━━━ QUOTED PASSAGE ━━━

Images and specifications for the upcoming RF 70-200mm f/2.8L IS USM, RF 85mm f/1.2L USM DS & DM-E100

CanonFanBoy

EOS 5D SR
Jan 28, 2015
4,080
1,624
Irving, Texas
You may get your wish at some point, Canon already has patent applications for f2 portrait zooms

Thanks for this. I completely missed the post. I hope it gets produced. This is a dream zoom for me. Happy, happy, happy!
 

Act444

EOS 6D MK II
May 4, 2011
1,013
113
Wow. Almost 400g lighter than the EF version. That's significant.

Wow! You're selling your EF 70-200 IS II; that really shows commitment to the new R mount!
I'm not that bold; I have the EOS R, the 5D Mark IV and the 1DX and also the same lens, EF 70-200 IS II but I don't have the guts to sell it...:)
Having a pair of EF IIs, looking ahead I could possibly see letting one of them go in favor of the RF version. Not both though!
 

amorse

EOS 7D MK II
Jan 26, 2017
478
478
www.flickr.com
Let's trust in Canon engineering. I'm sure they have thought of that fact that particles of dust or water vapor can be sucked into their premier telephoto zoom.
I have no doubt they've thought of it, but it's a concern I've heard raised many times though I've never experienced it. I was more curious if anyone had first hand experience with a telescoping lens actually being damaged due to drawing something into the lens barrel that didn't belong there, considering that I've never heard of an example where it actually happened.
 

shawn

I'm New Here
Jan 28, 2019
22
23
Must have appalling focus breathing to only be 0.23x @ 0.7m, old lens does 0.25x @ 1.2m, this must be close to 100mm at mfd.

Only thing that's good is weight reduction. To see an 85 f/1.2 heavier than a 70-200 f/2.8 shows we've entered a parallel universe
Actually the old lens focus breathes the opposite direction and is 270mm at minimum focus distance. So this lens is probably closer to 200 than it looks on paper.

━━━

PROBLEMS:
1. Reproduce the Canon lens thread between "I have no doubt" and "looks on paper.", inclusive.
2. According to the Canon lens thread, how much lighter than the EF version is the new lens?

━━━ DATA SUPPLIED ━━━

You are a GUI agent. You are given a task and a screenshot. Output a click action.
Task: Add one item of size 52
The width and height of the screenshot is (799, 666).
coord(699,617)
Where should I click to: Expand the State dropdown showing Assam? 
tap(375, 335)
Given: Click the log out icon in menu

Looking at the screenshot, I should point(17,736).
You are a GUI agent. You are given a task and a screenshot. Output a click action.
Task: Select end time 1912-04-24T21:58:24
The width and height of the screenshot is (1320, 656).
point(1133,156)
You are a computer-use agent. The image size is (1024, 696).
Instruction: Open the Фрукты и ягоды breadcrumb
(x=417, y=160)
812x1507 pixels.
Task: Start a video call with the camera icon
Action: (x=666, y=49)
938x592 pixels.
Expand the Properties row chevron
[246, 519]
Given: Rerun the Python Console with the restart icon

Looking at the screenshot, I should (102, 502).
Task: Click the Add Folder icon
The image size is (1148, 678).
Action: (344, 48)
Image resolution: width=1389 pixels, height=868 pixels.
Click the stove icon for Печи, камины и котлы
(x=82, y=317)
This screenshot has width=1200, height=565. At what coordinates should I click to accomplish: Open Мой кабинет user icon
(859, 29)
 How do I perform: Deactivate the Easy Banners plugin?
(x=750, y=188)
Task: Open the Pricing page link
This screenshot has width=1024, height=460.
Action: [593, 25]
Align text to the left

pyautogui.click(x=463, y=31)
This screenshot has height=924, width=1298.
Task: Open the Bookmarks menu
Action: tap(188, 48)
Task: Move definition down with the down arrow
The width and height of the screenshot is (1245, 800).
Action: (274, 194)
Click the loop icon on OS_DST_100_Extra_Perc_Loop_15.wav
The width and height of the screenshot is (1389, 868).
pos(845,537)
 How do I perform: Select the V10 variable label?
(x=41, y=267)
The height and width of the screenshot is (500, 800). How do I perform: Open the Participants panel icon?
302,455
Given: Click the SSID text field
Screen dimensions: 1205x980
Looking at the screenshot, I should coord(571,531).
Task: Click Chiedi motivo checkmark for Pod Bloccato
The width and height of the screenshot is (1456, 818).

━━━

PER-TASK OUTPUTS:
1.
I have no doubt they've thought of it, but it's a concern I've heard raised many times though I've never experienced it. I was more curious if anyone had first hand experience with a telescoping lens actually being damaged due to drawing something into the lens barrel that didn't belong there, considering that I've never heard of an example where it actually happened.
 

shawn

I'm New Here
Jan 28, 2019
22
23
Must have appalling focus breathing to only be 0.23x @ 0.7m, old lens does 0.25x @ 1.2m, this must be close to 100mm at mfd.

Only thing that's good is weight reduction. To see an 85 f/1.2 heavier than a 70-200 f/2.8 shows we've entered a parallel universe
Actually the old lens focus breathes the opposite direction and is 270mm at minimum focus distance. So this lens is probably closer to 200 than it looks on paper.

2. Almost 400g lighter.